=== PROBLEM TO SOLVE ===
Reproduce exactly the lines from the top of the records below through the line holding "SMF 2.1.7 © 2026 (144, 624)".

=== RAW DATA ===
-- Opening Marker --

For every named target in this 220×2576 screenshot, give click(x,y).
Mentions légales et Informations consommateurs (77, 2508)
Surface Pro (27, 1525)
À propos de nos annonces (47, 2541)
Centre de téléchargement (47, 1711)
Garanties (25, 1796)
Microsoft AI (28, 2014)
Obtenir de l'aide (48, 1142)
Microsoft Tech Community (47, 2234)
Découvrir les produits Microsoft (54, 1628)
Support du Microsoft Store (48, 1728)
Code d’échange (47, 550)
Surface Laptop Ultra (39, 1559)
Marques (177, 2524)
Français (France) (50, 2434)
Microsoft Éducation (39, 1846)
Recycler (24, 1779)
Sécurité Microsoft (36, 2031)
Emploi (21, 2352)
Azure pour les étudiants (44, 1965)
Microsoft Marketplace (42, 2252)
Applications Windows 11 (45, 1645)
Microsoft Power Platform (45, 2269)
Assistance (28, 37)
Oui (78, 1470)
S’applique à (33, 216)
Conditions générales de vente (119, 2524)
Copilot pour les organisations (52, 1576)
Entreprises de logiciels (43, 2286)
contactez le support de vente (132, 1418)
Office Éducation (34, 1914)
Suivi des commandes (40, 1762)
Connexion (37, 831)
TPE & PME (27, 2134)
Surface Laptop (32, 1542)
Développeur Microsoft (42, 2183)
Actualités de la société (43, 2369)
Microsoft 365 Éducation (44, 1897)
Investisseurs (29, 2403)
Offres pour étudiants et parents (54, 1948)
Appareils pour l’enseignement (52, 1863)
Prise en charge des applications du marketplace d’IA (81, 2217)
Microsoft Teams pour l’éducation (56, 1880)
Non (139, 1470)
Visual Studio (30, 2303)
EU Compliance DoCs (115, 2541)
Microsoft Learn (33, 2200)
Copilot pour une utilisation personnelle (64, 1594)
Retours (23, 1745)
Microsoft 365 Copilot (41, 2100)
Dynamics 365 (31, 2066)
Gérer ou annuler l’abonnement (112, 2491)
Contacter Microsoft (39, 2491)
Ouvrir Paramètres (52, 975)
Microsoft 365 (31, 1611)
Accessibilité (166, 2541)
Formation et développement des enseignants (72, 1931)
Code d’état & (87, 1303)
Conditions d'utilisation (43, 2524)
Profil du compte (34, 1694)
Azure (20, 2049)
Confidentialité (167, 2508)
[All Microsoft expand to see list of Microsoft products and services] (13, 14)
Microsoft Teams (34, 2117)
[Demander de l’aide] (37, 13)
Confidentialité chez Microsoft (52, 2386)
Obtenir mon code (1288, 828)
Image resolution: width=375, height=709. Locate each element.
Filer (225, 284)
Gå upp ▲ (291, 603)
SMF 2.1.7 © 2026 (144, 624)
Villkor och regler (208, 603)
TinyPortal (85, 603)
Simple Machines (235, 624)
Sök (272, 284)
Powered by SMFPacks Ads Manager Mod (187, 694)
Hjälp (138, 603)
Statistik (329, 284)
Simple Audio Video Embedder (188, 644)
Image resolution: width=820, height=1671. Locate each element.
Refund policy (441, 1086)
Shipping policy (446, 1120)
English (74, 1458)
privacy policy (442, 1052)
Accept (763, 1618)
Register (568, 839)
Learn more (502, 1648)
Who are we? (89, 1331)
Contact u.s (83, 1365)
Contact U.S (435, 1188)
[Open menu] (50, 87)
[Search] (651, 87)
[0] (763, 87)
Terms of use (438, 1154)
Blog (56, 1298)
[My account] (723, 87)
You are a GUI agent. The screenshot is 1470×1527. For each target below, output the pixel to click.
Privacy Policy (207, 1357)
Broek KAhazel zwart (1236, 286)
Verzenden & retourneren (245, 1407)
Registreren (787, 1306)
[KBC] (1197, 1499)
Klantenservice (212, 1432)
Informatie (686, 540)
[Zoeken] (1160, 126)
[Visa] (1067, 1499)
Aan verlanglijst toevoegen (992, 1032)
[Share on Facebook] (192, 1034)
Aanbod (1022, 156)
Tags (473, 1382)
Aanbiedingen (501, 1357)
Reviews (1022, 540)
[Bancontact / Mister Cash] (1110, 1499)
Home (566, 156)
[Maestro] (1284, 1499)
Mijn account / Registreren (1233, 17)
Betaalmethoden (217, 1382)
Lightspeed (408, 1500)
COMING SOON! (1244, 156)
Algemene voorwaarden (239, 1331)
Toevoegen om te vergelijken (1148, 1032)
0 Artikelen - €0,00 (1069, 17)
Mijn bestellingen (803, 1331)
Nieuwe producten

-- Closing Marker --

=== SOLUTION BELOW ===
For every named target in this 220×2576 screenshot, give click(x,y).
Mentions légales et Informations consommateurs (77, 2508)
Surface Pro (27, 1525)
À propos de nos annonces (47, 2541)
Centre de téléchargement (47, 1711)
Garanties (25, 1796)
Microsoft AI (28, 2014)
Obtenir de l'aide (48, 1142)
Microsoft Tech Community (47, 2234)
Découvrir les produits Microsoft (54, 1628)
Support du Microsoft Store (48, 1728)
Code d’échange (47, 550)
Surface Laptop Ultra (39, 1559)
Marques (177, 2524)
Français (France) (50, 2434)
Microsoft Éducation (39, 1846)
Recycler (24, 1779)
Sécurité Microsoft (36, 2031)
Emploi (21, 2352)
Azure pour les étudiants (44, 1965)
Microsoft Marketplace (42, 2252)
Applications Windows 11 (45, 1645)
Microsoft Power Platform (45, 2269)
Assistance (28, 37)
Oui (78, 1470)
S’applique à (33, 216)
Conditions générales de vente (119, 2524)
Copilot pour les organisations (52, 1576)
Entreprises de logiciels (43, 2286)
contactez le support de vente (132, 1418)
Office Éducation (34, 1914)
Suivi des commandes (40, 1762)
Connexion (37, 831)
TPE & PME (27, 2134)
Surface Laptop (32, 1542)
Développeur Microsoft (42, 2183)
Actualités de la société (43, 2369)
Microsoft 365 Éducation (44, 1897)
Investisseurs (29, 2403)
Offres pour étudiants et parents (54, 1948)
Appareils pour l’enseignement (52, 1863)
Prise en charge des applications du marketplace d’IA (81, 2217)
Microsoft Teams pour l’éducation (56, 1880)
Non (139, 1470)
Visual Studio (30, 2303)
EU Compliance DoCs (115, 2541)
Microsoft Learn (33, 2200)
Copilot pour une utilisation personnelle (64, 1594)
Retours (23, 1745)
Microsoft 365 Copilot (41, 2100)
Dynamics 365 (31, 2066)
Gérer ou annuler l’abonnement (112, 2491)
Contacter Microsoft (39, 2491)
Ouvrir Paramètres (52, 975)
Microsoft 365 (31, 1611)
Accessibilité (166, 2541)
Formation et développement des enseignants (72, 1931)
Code d’état & (87, 1303)
Conditions d'utilisation (43, 2524)
Profil du compte (34, 1694)
Azure (20, 2049)
Confidentialité (167, 2508)
[All Microsoft expand to see list of Microsoft products and services] (13, 14)
Microsoft Teams (34, 2117)
[Demander de l’aide] (37, 13)
Confidentialité chez Microsoft (52, 2386)
Obtenir mon code (1288, 828)
Image resolution: width=375, height=709. Locate each element.
Filer (225, 284)
Gå upp ▲ (291, 603)
SMF 2.1.7 © 2026 (144, 624)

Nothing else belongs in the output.